Exercise goal: Write out the lines below as a JSON list of strings, one string per line, leaving out any blank lines.
### Input for this task
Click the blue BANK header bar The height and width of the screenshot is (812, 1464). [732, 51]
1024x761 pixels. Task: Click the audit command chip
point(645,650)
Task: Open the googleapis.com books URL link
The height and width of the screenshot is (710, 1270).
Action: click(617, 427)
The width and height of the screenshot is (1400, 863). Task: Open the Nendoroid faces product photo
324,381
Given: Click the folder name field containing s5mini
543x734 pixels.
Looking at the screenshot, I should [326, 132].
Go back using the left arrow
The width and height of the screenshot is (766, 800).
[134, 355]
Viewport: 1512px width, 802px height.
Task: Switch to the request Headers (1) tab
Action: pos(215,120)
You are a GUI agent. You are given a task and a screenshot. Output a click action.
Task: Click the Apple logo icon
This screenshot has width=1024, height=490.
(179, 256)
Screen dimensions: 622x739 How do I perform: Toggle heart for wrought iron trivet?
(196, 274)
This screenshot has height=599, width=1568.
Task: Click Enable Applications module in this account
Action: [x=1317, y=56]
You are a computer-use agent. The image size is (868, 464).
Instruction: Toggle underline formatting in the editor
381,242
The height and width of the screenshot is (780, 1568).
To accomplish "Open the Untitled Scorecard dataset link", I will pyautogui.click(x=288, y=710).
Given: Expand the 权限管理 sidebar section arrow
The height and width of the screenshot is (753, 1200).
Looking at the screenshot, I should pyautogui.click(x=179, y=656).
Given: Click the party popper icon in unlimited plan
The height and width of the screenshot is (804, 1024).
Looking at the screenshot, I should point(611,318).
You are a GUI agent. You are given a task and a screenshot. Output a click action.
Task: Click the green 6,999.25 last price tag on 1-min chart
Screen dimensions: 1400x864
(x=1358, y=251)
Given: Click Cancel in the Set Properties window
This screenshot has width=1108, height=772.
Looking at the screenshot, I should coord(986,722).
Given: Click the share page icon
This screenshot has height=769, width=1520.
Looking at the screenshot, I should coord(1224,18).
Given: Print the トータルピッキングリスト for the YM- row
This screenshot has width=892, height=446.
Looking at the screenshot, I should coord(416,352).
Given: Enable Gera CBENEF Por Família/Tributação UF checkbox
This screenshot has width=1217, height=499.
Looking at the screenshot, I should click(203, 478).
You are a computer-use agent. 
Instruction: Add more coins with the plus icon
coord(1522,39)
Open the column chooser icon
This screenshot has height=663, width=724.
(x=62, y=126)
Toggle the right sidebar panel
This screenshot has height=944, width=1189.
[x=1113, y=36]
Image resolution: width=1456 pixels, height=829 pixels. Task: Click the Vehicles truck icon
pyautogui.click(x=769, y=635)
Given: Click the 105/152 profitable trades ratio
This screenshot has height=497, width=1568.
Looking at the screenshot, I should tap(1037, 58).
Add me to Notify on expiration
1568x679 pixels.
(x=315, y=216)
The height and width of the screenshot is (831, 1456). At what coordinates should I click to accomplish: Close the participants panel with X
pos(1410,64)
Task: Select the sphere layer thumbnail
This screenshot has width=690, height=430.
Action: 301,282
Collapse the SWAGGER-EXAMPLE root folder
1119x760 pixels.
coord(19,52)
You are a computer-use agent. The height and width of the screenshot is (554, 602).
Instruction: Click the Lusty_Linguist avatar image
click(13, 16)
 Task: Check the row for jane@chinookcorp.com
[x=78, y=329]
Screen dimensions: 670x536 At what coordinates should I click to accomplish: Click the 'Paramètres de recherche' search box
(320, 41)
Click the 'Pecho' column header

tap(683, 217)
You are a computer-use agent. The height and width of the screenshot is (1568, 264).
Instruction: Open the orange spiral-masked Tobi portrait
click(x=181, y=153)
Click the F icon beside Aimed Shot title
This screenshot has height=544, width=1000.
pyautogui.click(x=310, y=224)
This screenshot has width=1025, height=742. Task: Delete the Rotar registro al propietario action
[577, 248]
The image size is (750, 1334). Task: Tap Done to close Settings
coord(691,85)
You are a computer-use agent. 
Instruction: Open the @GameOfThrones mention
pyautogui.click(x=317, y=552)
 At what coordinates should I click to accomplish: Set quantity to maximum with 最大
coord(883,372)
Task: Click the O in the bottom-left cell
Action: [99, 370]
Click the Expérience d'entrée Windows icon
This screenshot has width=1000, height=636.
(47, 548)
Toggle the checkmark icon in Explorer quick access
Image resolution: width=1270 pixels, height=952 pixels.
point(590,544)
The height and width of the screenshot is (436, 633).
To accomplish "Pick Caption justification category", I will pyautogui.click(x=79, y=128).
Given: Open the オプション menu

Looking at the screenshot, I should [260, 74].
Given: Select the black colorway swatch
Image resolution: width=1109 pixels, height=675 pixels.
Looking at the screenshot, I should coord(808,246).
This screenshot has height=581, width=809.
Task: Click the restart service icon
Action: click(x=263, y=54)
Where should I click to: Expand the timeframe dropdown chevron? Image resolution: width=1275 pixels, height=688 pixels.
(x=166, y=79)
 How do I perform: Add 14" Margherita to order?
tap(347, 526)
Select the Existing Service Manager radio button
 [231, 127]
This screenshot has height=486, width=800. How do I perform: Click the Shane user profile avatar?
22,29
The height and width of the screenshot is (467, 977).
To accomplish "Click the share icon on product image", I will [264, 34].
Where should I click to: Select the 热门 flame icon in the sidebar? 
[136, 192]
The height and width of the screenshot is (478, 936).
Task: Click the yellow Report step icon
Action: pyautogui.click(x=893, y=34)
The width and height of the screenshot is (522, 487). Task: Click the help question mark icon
######
Answer for this exercise:
[
  "Click the blue BANK header bar The height and width of the screenshot is (812, 1464). [732, 51]",
  "1024x761 pixels. Task: Click the audit command chip",
  "point(645,650)",
  "Task: Open the googleapis.com books URL link",
  "The height and width of the screenshot is (710, 1270).",
  "Action: click(617, 427)",
  "The width and height of the screenshot is (1400, 863). Task: Open the Nendoroid faces product photo",
  "324,381",
  "Given: Click the folder name field containing s5mini",
  "543x734 pixels.",
  "Looking at the screenshot, I should [326, 132].",
  "Go back using the left arrow",
  "The width and height of the screenshot is (766, 800).",
  "[134, 355]",
  "Viewport: 1512px width, 802px height.",
  "Task: Switch to the request Headers (1) tab",
  "Action: pos(215,120)",
  "You are a GUI agent. You are given a task and a screenshot. Output a click action.",
  "Task: Click the Apple logo icon",
  "This screenshot has width=1024, height=490.",
  "(179, 256)",
  "Screen dimensions: 622x739 How do I perform: Toggle heart for wrought iron trivet?",
  "(196, 274)",
  "This screenshot has height=599, width=1568.",
  "Task: Click Enable Applications module in this account",
  "Action: [x=1317, y=56]",
  "You are a computer-use agent. The image size is (868, 464).",
  "Instruction: Toggle underline formatting in the editor",
  "381,242",
  "The height and width of the screenshot is (780, 1568).",
  "To accomplish \"Open the Untitled Scorecard dataset link\", I will pyautogui.click(x=288, y=710).",
  "Given: Expand the 权限管理 sidebar section arrow",
  "The height and width of the screenshot is (753, 1200).",
  "Looking at the screenshot, I should pyautogui.click(x=179, y=656).",
  "Given: Click the party popper icon in unlimited plan",
  "The height and width of the screenshot is (804, 1024).",
  "Looking at the screenshot, I should point(611,318).",
  "You are a GUI agent. You are given a task and a screenshot. Output a click action.",
  "Task: Click the green 6,999.25 last price tag on 1-min chart",
  "Screen dimensions: 1400x864",
  "(x=1358, y=251)",
  "Given: Click Cancel in the Set Properties window",
  "This screenshot has width=1108, height=772.",
  "Looking at the screenshot, I should coord(986,722).",
  "Given: Click the share page icon",
  "This screenshot has height=769, width=1520.",
  "Looking at the screenshot, I should coord(1224,18).",
  "Given: Print the トータルピッキングリスト for the YM- row",
  "This screenshot has width=892, height=446.",
  "Looking at the screenshot, I should coord(416,352).",
  "Given: Enable Gera CBENEF Por Família/Tributação UF checkbox",
  "This screenshot has width=1217, height=499.",
  "Looking at the screenshot, I should click(203, 478).",
  "You are a computer-use agent. ",
  "Instruction: Add more coins with the plus icon",
  "coord(1522,39)",
  "Open the column chooser icon",
  "This screenshot has height=663, width=724.",
  "(x=62, y=126)",
  "Toggle the right sidebar panel",
  "This screenshot has height=944, width=1189.",
  "[x=1113, y=36]",
  "Image resolution: width=1456 pixels, height=829 pixels. Task: Click the Vehicles truck icon",
  "pyautogui.click(x=769, y=635)",
  "Given: Click the 105/152 profitable trades ratio",
  "This screenshot has height=497, width=1568.",
  "Looking at the screenshot, I should tap(1037, 58).",
  "Add me to Notify on expiration",
  "1568x679 pixels.",
  "(x=315, y=216)",
  "The height and width of the screenshot is (831, 1456). At what coordinates should I click to accomplish: Close the participants panel with X",
  "pos(1410,64)",
  "Task: Select the sphere layer thumbnail",
  "This screenshot has width=690, height=430.",
  "Action: 301,282",
  "Collapse the SWAGGER-EXAMPLE root folder",
  "1119x760 pixels.",
  "coord(19,52)",
  "You are a computer-use agent. The height and width of the screenshot is (554, 602).",
  "Instruction: Click the Lusty_Linguist avatar image",
  "click(13, 16)",
  " Task: Check the row for jane@chinookcorp.com",
  "[x=78, y=329]",
  "Screen dimensions: 670x536 At what coordinates should I click to accomplish: Click the 'Paramètres de recherche' search box",
  "(320, 41)",
  "Click the 'Pecho' column header",
  "tap(683, 217)",
  "You are a computer-use agent. The height and width of the screenshot is (1568, 264).",
  "Instruction: Open the orange spiral-masked Tobi portrait",
  "click(x=181, y=153)",
  "Click the F icon beside Aimed Shot title",
  "This screenshot has height=544, width=1000.",
  "pyautogui.click(x=310, y=224)",
  "This screenshot has width=1025, height=742. Task: Delete the Rotar registro al propietario action",
  "[577, 248]",
  "The image size is (750, 1334). Task: Tap Done to close Settings",
  "coord(691,85)",
  "You are a computer-use agent. ",
  "Instruction: Open the @GameOfThrones mention",
  "pyautogui.click(x=317, y=552)",
  " At what coordinates should I click to accomplish: Set quantity to maximum with 最大",
  "coord(883,372)",
  "Task: Click the O in the bottom-left cell",
  "Action: [99, 370]",
  "Click the Expérience d'entrée Windows icon",
  "This screenshot has width=1000, height=636.",
  "(47, 548)",
  "Toggle the checkmark icon in Explorer quick access",
  "Image resolution: width=1270 pixels, height=952 pixels.",
  "point(590,544)",
  "The height and width of the screenshot is (436, 633).",
  "To accomplish \"Pick Caption justification category\", I will pyautogui.click(x=79, y=128).",
  "Given: Open the オプション menu",
  "Looking at the screenshot, I should [260, 74].",
  "Given: Select the black colorway swatch",
  "Image resolution: width=1109 pixels, height=675 pixels.",
  "Looking at the screenshot, I should coord(808,246).",
  "This screenshot has height=581, width=809.",
  "Task: Click the restart service icon",
  "Action: click(x=263, y=54)",
  "Where should I click to: Expand the timeframe dropdown chevron? Image resolution: width=1275 pixels, height=688 pixels.",
  "(x=166, y=79)",
  " How do I perform: Add 14\" Margherita to order?",
  "tap(347, 526)",
  "Select the Existing Service Manager radio button",
  " [231, 127]",
  "This screenshot has height=486, width=800. How do I perform: Click the Shane user profile avatar?",
  "22,29",
  "The height and width of the screenshot is (467, 977).",
  "To accomplish \"Click the share icon on product image\", I will [264, 34].",
  "Where should I click to: Select the 热门 flame icon in the sidebar? ",
  "[136, 192]",
  "The height and width of the screenshot is (478, 936).",
  "Task: Click the yellow Report step icon",
  "Action: pyautogui.click(x=893, y=34)",
  "The width and height of the screenshot is (522, 487). Task: Click the help question mark icon"
]